╭─ 提供データ

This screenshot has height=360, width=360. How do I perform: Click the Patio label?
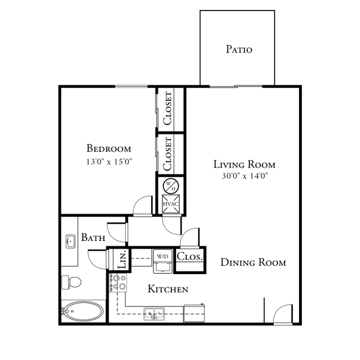(239, 50)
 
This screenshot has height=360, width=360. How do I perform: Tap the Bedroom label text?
(109, 148)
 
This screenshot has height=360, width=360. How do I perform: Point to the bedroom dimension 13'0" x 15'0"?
(109, 162)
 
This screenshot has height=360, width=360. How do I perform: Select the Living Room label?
(244, 164)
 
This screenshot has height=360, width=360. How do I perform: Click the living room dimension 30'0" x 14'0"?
(244, 177)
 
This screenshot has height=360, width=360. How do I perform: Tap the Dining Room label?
(253, 263)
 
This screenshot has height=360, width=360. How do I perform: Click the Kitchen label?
(168, 289)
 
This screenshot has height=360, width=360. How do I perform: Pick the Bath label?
(94, 238)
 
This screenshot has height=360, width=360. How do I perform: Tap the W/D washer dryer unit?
(162, 263)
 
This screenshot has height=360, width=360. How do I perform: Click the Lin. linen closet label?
(123, 259)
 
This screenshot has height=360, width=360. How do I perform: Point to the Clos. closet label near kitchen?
(190, 257)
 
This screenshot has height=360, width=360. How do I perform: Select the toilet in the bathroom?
(70, 282)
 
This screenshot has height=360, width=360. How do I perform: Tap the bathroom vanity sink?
(70, 241)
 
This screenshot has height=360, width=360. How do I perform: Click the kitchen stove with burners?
(118, 284)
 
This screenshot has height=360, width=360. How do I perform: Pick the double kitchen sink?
(154, 314)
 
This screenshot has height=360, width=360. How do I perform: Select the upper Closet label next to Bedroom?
(168, 109)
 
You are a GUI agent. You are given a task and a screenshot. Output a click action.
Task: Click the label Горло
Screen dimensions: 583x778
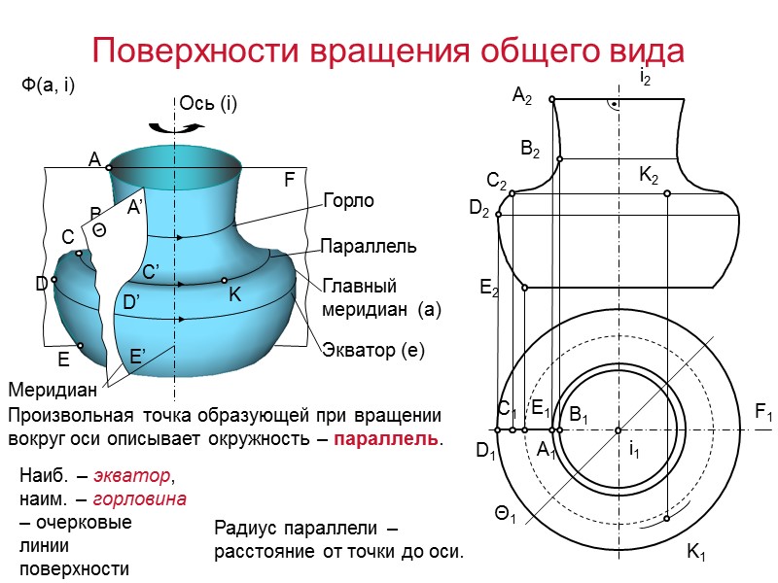pos(348,201)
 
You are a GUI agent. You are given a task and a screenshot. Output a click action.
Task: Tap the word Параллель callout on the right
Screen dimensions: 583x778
pos(369,247)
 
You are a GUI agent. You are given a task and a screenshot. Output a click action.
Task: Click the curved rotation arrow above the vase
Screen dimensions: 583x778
pos(161,125)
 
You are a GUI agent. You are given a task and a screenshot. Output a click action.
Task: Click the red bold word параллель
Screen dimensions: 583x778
pos(386,438)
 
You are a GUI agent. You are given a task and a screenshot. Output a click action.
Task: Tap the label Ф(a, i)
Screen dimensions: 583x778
pos(49,86)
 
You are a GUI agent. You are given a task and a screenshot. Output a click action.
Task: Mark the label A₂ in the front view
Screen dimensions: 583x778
pos(522,95)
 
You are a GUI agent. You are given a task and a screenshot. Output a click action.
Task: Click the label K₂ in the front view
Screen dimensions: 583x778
pos(649,176)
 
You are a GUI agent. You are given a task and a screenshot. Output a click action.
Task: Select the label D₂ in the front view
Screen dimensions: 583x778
pos(479,209)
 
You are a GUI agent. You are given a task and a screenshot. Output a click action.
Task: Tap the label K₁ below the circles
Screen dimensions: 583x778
pos(696,554)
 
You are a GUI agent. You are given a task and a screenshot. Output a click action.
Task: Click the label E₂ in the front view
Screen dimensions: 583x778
pos(488,288)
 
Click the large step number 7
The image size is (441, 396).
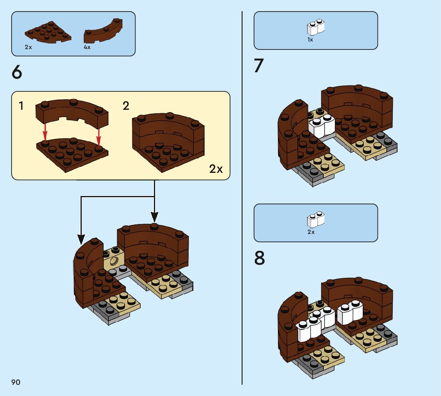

╰─

#### 作業内容
上のエントリを絞り込み、文字列「Pick」を含む行をすべて書き写せ。大文字と小文字は区別する。

#### 回答
This screenshot has height=360, width=360. How do I perform: Pick the Bath label?
This screenshot has height=360, width=360. How do I perform: Pick the double kitchen sink?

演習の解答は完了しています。